Wish I could blow $2k on amps! :laugh:

---------------------------------

*Earthquake 42000BX 1000 watts x 2 @ 4ohms or 500 x 4 @ 2 ohms

Date: 2012-06-30, 11:03AM EDT
Reply to: [email protected] 

Earthquake 42000BX 1000 watts x 2 @ 4ohms or 500 x 4 @ 2 ohms - $500 (Phillipston)*



> I have 4 old school high power sub woofer amplifiers up for grabs. They are Earthquake 42000 BX retail on these were $1,679 ea. They weren't on a shelf in a store they were custom built for me from Earthquake electronics. This amp will deliver 1000 watts X 2 into 4 ohms or 500 watts X 4 into two ohms. It has a built in x-over for lows and highs. The bad thing is that you do need an upgraded electrical system for your car in order to run these amps correctly. You need at least a 250 amp alternator. If you want to come to me with your vehicle we can hook it up and test it out.
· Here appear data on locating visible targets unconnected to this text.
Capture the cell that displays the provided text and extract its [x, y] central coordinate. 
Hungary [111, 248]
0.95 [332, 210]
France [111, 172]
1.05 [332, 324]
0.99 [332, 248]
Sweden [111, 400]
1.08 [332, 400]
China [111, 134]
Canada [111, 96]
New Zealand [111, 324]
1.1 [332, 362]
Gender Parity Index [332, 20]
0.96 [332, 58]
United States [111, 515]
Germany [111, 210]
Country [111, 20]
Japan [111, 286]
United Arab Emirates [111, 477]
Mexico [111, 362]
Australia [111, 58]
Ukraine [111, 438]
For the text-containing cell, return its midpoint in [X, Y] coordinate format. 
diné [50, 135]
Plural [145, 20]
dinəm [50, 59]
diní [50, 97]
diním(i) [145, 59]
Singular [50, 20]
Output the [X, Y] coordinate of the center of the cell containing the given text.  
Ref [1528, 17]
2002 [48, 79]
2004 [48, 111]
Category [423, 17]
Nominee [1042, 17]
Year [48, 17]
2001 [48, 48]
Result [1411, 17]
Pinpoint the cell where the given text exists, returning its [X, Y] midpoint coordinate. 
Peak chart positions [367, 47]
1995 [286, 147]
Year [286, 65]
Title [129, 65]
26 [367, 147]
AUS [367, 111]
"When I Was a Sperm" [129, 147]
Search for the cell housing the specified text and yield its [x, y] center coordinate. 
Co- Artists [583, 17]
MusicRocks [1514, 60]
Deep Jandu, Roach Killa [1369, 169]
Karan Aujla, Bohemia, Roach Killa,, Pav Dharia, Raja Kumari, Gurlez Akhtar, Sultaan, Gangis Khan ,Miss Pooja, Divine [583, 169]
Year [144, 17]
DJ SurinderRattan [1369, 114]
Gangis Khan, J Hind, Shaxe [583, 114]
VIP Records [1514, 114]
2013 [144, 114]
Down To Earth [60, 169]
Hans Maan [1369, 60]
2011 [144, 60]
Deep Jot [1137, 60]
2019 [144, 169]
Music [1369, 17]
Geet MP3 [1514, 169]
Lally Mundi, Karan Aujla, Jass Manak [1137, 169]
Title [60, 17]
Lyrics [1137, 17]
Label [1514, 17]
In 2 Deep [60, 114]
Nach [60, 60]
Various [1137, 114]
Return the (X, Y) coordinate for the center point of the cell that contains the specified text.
The amp is very large, almost 3 feet long. I am asking $500 ea. or would be willing to trade for a decent size plasma television. Thanks for reading my post and email me if interested.


----------



## bigdwiz (Oct 7, 2010)

Nice! I don't need 4 of them, but wouldn't mind one...Too bad the funds have dried up!


----------